By GREG ANSLEY Australia correspondent
CANBERRA - Australian Trade Minister Mark Vaile arrived in Christchurch yesterday with a high-powered business delegation intent on developing new moves to push a combined attack on world markets.
While inevitably covering such scratchy issues as Australia's continuing ban on New Zealand apples and Canberra's separate bid for a free-trade agreement with the United States, Vaile's emphasis will be on common ambitions for the World Trade Organisation's Doha Round of negotiations on global trade reform.
Australia wants close co-operation with New Zealand and the Cairns Group of fair trading nations on the new WTO round, and he will talk strategy with Trade Negotiations Minister Jim Sutton ahead of a "mini-ministerial" conference in Sydney in November.
But Canberra also wants to begin using CER and the combined weight of leading-edge transtasman companies to carve out joint markets.
Following Prime Minister Helen Clark's May swing through Sydney, Melbourne and Brisbane with a team of New Zealand "knowledge" industry leaders, Vaile is bringing with him groups representing Australia's information and communication technology (ICT) and dairy sectors.
"The integration of the CER economies is such that businesses can increasingly look to strategic opportunities to collaborate, especially in dealing in new markets," a senior trade official said in Canberra.
"This is the first time we've brought together Australian and New Zealand business delegations with a specific sector or focus.
"It's an ambitious effort and it's well ahead of the kind of trade dialogue we have with other countries."
Included in the Australian team are Australian Dairy Industry Council chairman Pat Rowley and Peter Lavery, chairman of the council's trade subcommittee, Dairy Products Federation president Paul Kerr, Bonlac chief executive Peter Myers and Australian Dairy Corporation general manager (international trade) Chris Phillips.

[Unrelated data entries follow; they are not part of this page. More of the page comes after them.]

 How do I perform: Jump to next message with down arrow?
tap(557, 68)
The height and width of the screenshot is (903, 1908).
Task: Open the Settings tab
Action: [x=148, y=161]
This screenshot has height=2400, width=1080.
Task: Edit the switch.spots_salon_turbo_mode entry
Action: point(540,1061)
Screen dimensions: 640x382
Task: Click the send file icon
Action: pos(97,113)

The ICT delegation includes Internet Commerce Australia's Asia-Pacific business development director, Andrew Ferguson, Biolateral managing director Tim Littlejohn, Kennex Data Gate business development manager Peter Penfold and Professor Jeff Jones, director (applications) of Queensland University of Technology's creative industries research and application centre.
The delegations and their New Zealand counterparts will report to Vaile and Sutton on opportunities for cooperation and what governments may be able to do to help.
Dairy industry delegations are expected to discuss such emerging issues as labelling and the debate over genetically modified foods, but will also look at joint moves on international markets.
"The Australia-New Zealand dairy industries contribute almost half the world's dairy exports, and the two sectors are becoming increasingly interrelated through cross-ownership and investment," the official said.
"These synergies suggest scope for integration in years to come."
The official said that with international competition increasing in the global ICT sector, it was vital for both Australia and New Zealand to be smart and tough.
"Importantly, we have to work together to combine our strengths and skills in order to be more competitive in the international marketplace."
He said discussions between the transtasman ICT delegations would focus on opportunities for expanding biotechnology applications, and closer co-operation on funding and in the delivery of research and development services.
They would also cover the scope for joint marketing, particularly in emerging markets.